Il momento che stiamo vivendo adesso in Italia è un momento di poca responsabilità politica, non mi interessa giudicare la politica ma mi interessa il movimento del pensiero e la responsabilità educativa che c’è dietro. Voglio capire, ad esempio, quello che succede nelle scuole e mi arrabbio con chi dice che tutti i giovani sono attaccati al cellulare, non è vero! I ragazzi hanno già pochi punti di riferimento poi vengono buttati in una scuola dove sono costantemente giudicati invece di essere accolti in un sistema che gli dia stimoli culturali. I voti, a mio parere, sono una grossa fandonia. Ecco, L’indifferenza parla un po’ di questo, della necessità di aprire delle ferite.
Mi incuriosisce il tema del male all’interno del testo. Come lo hai trattato?

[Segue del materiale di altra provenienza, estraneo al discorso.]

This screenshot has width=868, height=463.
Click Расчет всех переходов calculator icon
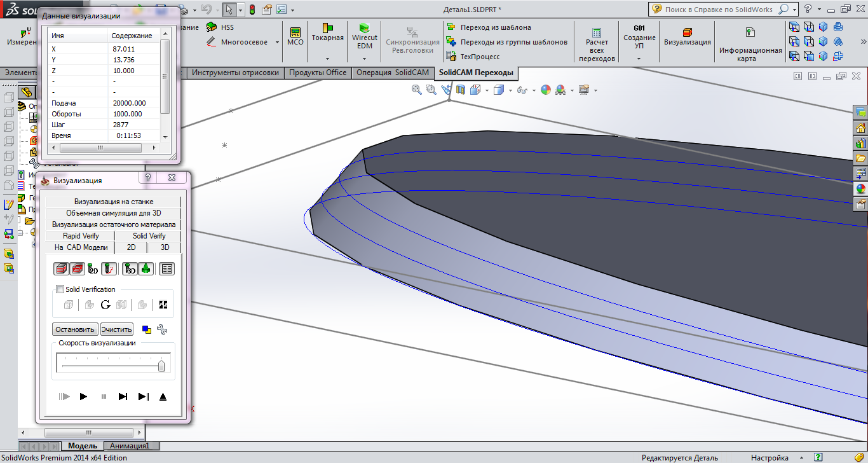(597, 32)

Andando avanti nella stesura del testo mi sono reso conto che i miei personaggi sono tutti dei maledetti che hanno bisogno di una redenzione. Sono tre personaggi che mentono costantemente e anche chi sembra una vittima innocente, in realtà, è carnefice perché crea una tragedia. Viviamo in un mondo in cui il male delle persone non è accettato socialmente, invece bisognerebbe accettare il fatto che le persone convivono anche con il male presente dentro di se’.
Definisci lo spettacolo un thriller, perché?

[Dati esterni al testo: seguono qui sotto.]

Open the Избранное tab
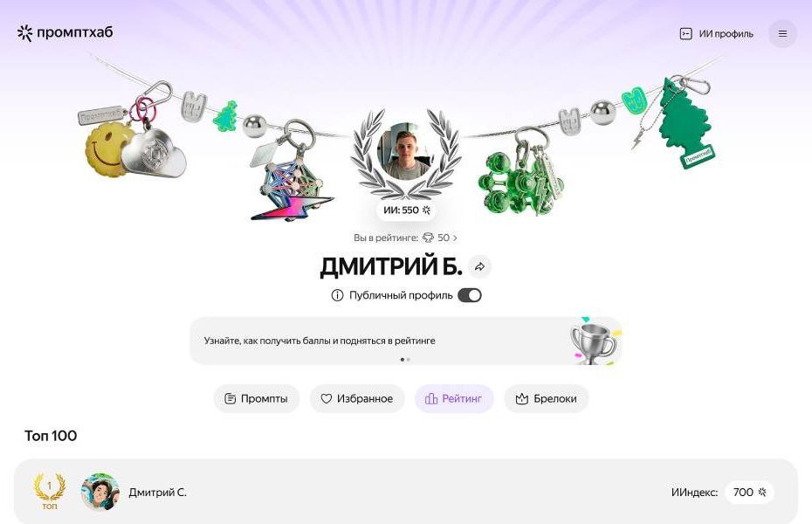This screenshot has width=812, height=524. pyautogui.click(x=357, y=399)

La differenza tra thriller e dramma è che nel dramma c’è uno sviluppo lineare attraverso i personaggi, nel thriller, invece, è la trama al centro dell’attenzione anche attraverso i colpi di scena. Ho cercato di lavorare tanto sulla suspense poi, in realtà, anche la trama è un pretesto per parlare d’altro: ho sviluppato la trama per poterla superare e fare emergere i temi a me cari. Anche lo spettacolo, ad un certo punto, evolverà e diventerà un’altra cosa a livello di linguaggio, la parola – che è la grande creazione occidentale – verrà mangiata dalla ‘bestia’.
Come è avvenuta la scelta degli attori per questo spettacolo?
Ho scelto attori che prima di tutto sposassero questa scommessa: Luca Mammoli, Woody Neri, Valeria Perdonò si sono lasciati ispirare dai temi e mi hanno aiutato a scrivere. Ho scelto attori maturi, avevo bisogno di un confronto con qualcuno che avesse qualche anno più di me soprattutto per quanto riguarda esperienze vissute. Mi sono trovato molto bene con loro, formiamo una bella squadra.
Ultima domanda: un resoconto del 2018 e previsioni per il 2019, ovvero come è andato quest’anno e come andrà l’anno prossimo?
Questo è un anno che sta andando benissimo, faticosissimo e con mille avventure. L’indifferenza debutta in contemporanea con il progetto all’Elfo Puccini M8 – Prossima fermata Milano dove io e Carlo Guasconi (Leche de Tigre) presentiamo 2# Milano capitale della Gig Economy. Un’apocalisse consegnata a domicilio assieme alla pizza. Poi ho lavorato allo spettacolo Copernico non ci credeva, un lavoro che parla di fisica, sui temi della rivoluzione, scritto con il amico fisico folle Rocco Gaudenzi. Sono stato alla Biennale di Venezia, un’esperienza bellissima e faticosa, per me un momento di crescita molto importante. Il 2019 sarà ancora meglio, già da gennaio sarò a MTM Manifatture Teatrali Milanesi con Contenuti Zero – Varietà, divertente, apparentemente superficiale ma si scaverà anche con questo lavoro fino alle radici della follia occidentale.